- Date: 9 June 1995 – 11 June 1995
- Location: Manningham, Bradford, England
- Methods: Rioting, petrol bombing, looting

Parties
| West Yorkshire Police | British Pakistanis |

Number
| 9 June – 100 10 June – 600 11 June – <300 | 9 June – <60 10 June – 1,000 11 June – unknown |

= Manningham riot =

1995 ethnic riot in Bradford, England

The Manningham riot was a short but intense period of ethnic rioting which took place from 9-11 June 1995, in the district of Manningham in Bradford, West Yorkshire, England.

==Unrest==
A series of widely publicised riots and racial disturbances have occurred in this part of Bradford since the early 1990s, which have often been attributed to the segregation that has been identified between the various ethnic groups present in the city mainly the white British and the British Pakistanis. The riot of summer 1995 was limited to a relatively confined area of the city, but was seen as indicative of the circumstances which led to the later and more widespread 2001 Bradford riots.

The rioting started after someone complained to police about two boys playing football in the street. When officers arrived, the two youths refused to move on and were detained for what was seen as a very minor infraction and not given police until some time later. The families of the two boys went to the police to protest and the situation deteriorated from there: 100 West Yorkshire Police officers were called in to help quell the trouble. Other witness reports stated that the police had attempted to arrest and then successfully detained two youths who were in a crowd. One of the arrestees had entered a house and when the police gained entry, an allegation of an assault by the police against a woman with a baby was made. The rioting that followed was estimated to have involved around 60 people.

Another version of the catalyst to the rioting was when a crowd of 30 youths had gathered outside the Jamiyat Tablighul Islam mosque after Friday prayers. The police had tried to arrest one and his friends came to support him with the situation quickly escalating.

The second night of the rioting (10 June 1995) saw rioters gathering around the Oak Lane police station in the city after peace talks between the police and the local community had broken down. At around 7:00 pm, the station was petrol bombed and stones were thrown with most windows in the station being smashed. Police had managed to disperse the crowd before trouble flared again at 9:00 pm.

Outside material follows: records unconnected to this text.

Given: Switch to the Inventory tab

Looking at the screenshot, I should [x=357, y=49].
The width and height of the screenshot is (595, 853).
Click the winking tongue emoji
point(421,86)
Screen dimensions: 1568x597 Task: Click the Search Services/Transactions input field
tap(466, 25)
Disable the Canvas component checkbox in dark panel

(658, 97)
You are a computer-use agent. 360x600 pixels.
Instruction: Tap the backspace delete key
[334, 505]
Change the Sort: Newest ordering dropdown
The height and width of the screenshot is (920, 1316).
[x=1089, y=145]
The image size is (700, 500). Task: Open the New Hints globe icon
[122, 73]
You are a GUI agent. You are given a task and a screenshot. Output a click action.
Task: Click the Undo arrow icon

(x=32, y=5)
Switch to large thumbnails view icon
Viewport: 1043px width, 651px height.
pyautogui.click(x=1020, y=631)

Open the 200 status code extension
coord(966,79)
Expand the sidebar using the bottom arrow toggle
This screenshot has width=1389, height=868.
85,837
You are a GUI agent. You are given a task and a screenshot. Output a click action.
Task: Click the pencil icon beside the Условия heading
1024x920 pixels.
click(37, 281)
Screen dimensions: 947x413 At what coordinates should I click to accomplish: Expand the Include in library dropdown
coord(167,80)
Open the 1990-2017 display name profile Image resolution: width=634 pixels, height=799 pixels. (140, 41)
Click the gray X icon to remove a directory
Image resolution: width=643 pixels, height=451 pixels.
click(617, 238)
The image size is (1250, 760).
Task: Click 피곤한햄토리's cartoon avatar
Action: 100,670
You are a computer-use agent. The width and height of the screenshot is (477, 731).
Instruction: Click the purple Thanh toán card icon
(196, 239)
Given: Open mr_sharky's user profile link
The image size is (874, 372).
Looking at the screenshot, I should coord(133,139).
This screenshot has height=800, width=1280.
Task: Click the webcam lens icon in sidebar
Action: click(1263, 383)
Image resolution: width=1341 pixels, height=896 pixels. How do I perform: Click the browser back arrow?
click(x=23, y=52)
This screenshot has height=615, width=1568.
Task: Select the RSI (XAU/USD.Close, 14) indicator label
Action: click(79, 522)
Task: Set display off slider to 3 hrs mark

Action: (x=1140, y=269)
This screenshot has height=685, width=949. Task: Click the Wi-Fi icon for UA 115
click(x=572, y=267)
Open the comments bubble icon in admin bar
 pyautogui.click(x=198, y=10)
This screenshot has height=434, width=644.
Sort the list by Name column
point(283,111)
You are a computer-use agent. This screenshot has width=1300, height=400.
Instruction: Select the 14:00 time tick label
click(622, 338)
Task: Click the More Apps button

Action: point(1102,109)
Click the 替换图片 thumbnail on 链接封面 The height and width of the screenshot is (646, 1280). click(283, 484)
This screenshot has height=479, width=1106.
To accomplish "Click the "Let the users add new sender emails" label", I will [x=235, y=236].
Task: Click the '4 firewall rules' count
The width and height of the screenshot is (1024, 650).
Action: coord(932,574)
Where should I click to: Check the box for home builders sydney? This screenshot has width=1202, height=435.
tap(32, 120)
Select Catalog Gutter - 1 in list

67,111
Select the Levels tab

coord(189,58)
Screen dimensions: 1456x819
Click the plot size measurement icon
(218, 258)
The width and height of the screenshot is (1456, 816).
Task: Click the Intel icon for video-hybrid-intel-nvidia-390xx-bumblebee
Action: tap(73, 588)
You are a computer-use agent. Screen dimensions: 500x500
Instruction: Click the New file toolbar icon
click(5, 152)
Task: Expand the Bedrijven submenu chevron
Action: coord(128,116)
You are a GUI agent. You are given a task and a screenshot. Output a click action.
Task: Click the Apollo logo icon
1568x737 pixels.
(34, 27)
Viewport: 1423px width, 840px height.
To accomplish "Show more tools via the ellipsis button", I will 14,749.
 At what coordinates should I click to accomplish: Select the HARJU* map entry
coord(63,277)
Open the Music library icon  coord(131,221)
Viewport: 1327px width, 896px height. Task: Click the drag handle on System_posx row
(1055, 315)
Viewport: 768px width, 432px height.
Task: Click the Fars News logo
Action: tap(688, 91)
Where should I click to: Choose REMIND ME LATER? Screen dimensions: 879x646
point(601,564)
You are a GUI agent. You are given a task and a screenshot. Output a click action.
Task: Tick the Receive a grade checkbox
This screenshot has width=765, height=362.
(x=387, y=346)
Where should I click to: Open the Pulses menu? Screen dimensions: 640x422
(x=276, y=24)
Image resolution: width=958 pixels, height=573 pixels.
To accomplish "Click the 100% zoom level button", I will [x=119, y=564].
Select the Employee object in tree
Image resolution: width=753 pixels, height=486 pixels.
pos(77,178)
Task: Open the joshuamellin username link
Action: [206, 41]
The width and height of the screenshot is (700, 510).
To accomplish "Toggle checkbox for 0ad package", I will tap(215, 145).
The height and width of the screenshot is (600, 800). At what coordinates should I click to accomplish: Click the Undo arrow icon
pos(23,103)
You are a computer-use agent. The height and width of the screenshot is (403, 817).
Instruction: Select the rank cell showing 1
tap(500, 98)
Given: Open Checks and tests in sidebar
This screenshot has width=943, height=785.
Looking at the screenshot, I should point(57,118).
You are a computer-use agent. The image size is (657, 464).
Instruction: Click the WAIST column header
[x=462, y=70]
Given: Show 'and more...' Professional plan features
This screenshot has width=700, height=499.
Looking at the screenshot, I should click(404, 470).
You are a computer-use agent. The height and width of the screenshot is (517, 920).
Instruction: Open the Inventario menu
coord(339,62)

More rioting followed on 12 June with 300 police officers deployed on the streets with the rioting fizzing out after the Sunday. Over the course of the weekend, police made 21 arrests and numerous others on both sides had ended up in hospital with injuries. Assistant Chief Constable Norman Bettison, of West Yorkshire Police, stated that he saw a "..community tearing itself apart," and that "the youths seem to be rising up as much against society and elders as against the police. The police are the anvil youth is beating out its frustration and anger on. Youth seems to be alienated from every conceivable part of the community from which it is drawn."

Two weeks later, eight men who had been arrested during the riot had charges against them dropped by the Crown Prosecution Service. Four men from the original arrest which sparked the riot remained on police bail.